Springboard’s research reveals that that CRM is now the most frequently used on-demand application after email; 29% of all respondents to Springboard’s survey last year state that they use SaaS CRM in their enterprises. The survey also highlighted that a majority of SaaS CRM deals are done direct via face-to-face interaction with an account manager from the vendor, while online sales was the second most popular channel.
Commenting on the challenges facing SaaS CRM adoption, Perrine draws from Springboard Research’s 2008/2009 survey on SaaS yet again. "The single largest barrier to overall SaaS adoption," says Perrine, "is the presence of well-functioning on-premise applications, as cited by 28% of the respondents to our survey, who do not use SaaS and who have no plans to adopt SaaS. However in 2009, SaaS providers had a favorable external environment for making opportunistic sales by highlighting lower upfront cost and low maintenance issues."
“Not sure about its benefits”, cited by 21%, is the other significant reason that was also frequently brought up in the survey.

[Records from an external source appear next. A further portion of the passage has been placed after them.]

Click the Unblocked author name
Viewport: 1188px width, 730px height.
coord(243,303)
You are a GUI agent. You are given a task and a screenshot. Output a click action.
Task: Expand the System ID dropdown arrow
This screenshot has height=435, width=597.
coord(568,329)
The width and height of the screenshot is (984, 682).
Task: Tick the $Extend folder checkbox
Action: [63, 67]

Commenting on this, Springboard Research advices that vendors therefore must still invest significant resources in marketing activities and reach out to customers through partners to promote understanding of the market.
The highest percentage of respondents (34%) mentioned “Other” reasons when it came to not embracing SaaS CRM. Reasons here ranged from ‘corporate decision’, ‘prefer to build own application’, ‘SaaS is for SMEs’ and ‘SaaS is still a concept’. Springboard Research believes that a large percentage of these enterprises can be converted as vendors expand marketing initiatives and better leverage channel partners with local credibility and market awareness.
What all these statistics show, says Perrine, is that CRM will continue to help drive the growth of the SaaS market across APAC as it is among the most mature market segments. “The acceptability of SaaS CRM is high due to a large existing customer base, a strong vendor ecosystem, and most importantly, a pent-up demand for CRM capabilities and solutions in the region,” he explains.
And just where does Mobile CRM fit in here? Perrine believes that Mobile CRM is an important part of CRM and for anyone with a mobile workforce, it is a key enabler that drives more rapid response and efficiencies from their employees. “Calling it the future of CRM is taking it a bit too far, but it is a key element and something that will grow in importance as mobility solutions continue to innovate and improve,” says Perrine.
When it comes to the key vendors in the CRM and eCRM space, there are no surprises here. Perrine says that Salesforce.com is the dominating player in the SaaS CRM market and in many ways has been instrumental in developing the SaaS market in the region. “It was the first global brand to have a large presence in the region outside the Australia market. To further drive growth in APAC, the company has announced plans to set up a data center in Singapore (its first outside of the U.S.), as well as a network operating center to monitor its multiple data centers 24x7,” he elaborates.
According to Springboard Research, Salesforce.com accounted for 52% of CRM SaaS revenues in the region, followed by NetSuite (9%), and RightNow and Oracle with 7% each (Figure 10). The rest of the market is comprised of local, regional and global players, including Microsoft, Sugar CRM and SAP in the hosted mode.